Problem:

When I analyzed a performance problem in an ISV data warehouse solution running on SQL Server 2000 I figured out that the query plan of a star join (join between a huge fact table and a bunch of small dimension tables) didn't look right. Further investigation showed that certain optimizer estimates didn't correspond to the real values during runtime (e.g. number of rows in the result of a join). So I wondered if maybe the statistics information wasn't up to date. It looked fine for the big fact table and some of the bigger dimension tables. But it was missing on the very small dimension tables. The statistics info was just not there at all. The automatic statistics setting was turned on though and I was told by the customer that this was always the case.

Then I got the explanation from the Optimizer dev team that SQL Server 2000 ignores very small tables (normal tables not temp tables) for automatic statistics. The threshold is about 500 rows. Unfortunately this might happen quite often in relational data warehouse solutions which use star schemas. The effect of joining a few-hundred million rows fact table with some small dimensions the wrong way might be dramatic - in a negative sense.

Solution:

Run update statistics manually on the small tables. Depending on how static these tables are (frequency of updates) it might be enough to do it only once to avoid that the statistics are completely missing. Another option would be to upgrade to SQL Server 2005 where this issue is fixed related to the initial creation of statistics information.

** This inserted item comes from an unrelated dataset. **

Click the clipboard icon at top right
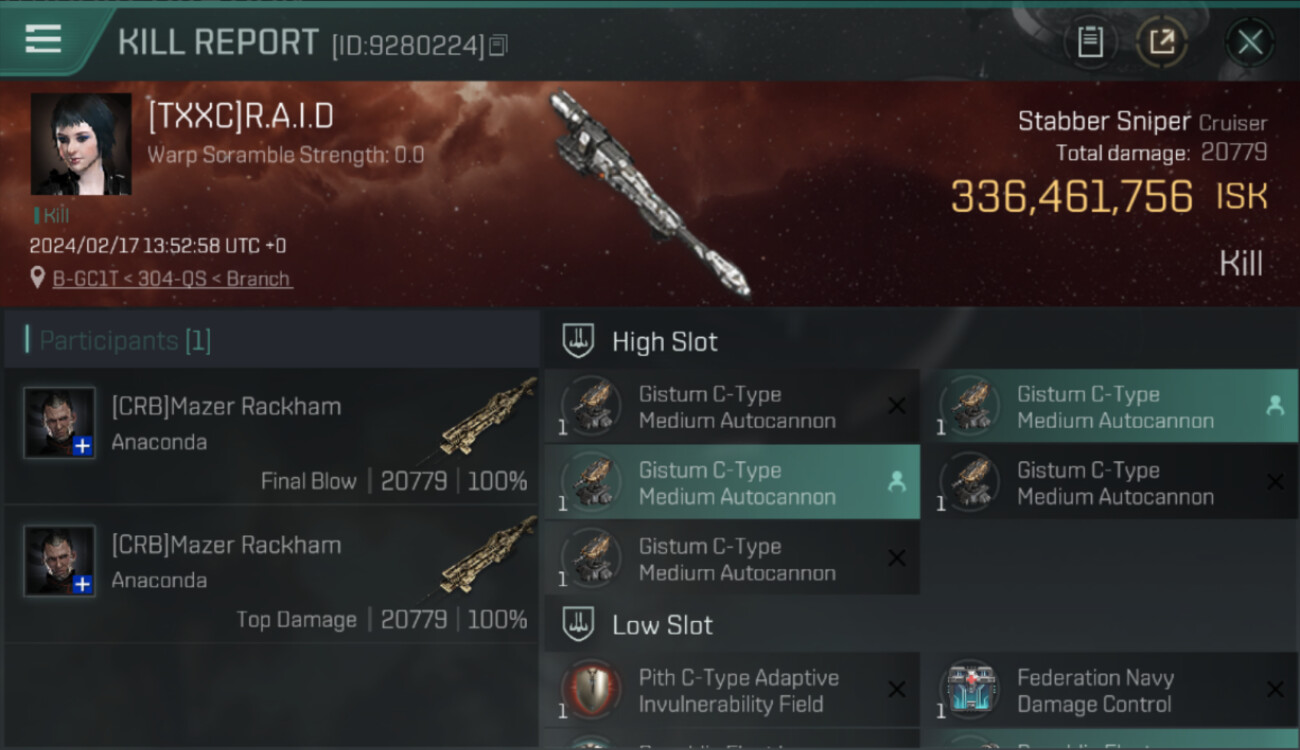The image size is (1300, 750). (x=1090, y=42)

You will find some additional and useful info about automatic statistics in the following article:

http://support.microsoft.com/kb/195565/en-us

What neither SQL Server 2000 nor SQL Server 2005 solve yet is to manage outdated or obsolete statistics on tiny tables (in terms of number of rows).

This is much easier to handle with huge tables. If you add one row to a 1-million row table it will very likely not matter regarding the data distribution. But if you add 1 row to a 1-row table you double the data. The key question is : how often should the statistics be updated ? If it happens too often (e.g. with every new single insert, update or delete) it might thrash the whole system.

Results:

Depending on the query and the amount of data the difference in response time could be almost everything from some percent up to factor 100 or even more. In my specific customer case the query response time went down from 30 minutes to three minutes after running update statistics on the small dimension tables manually.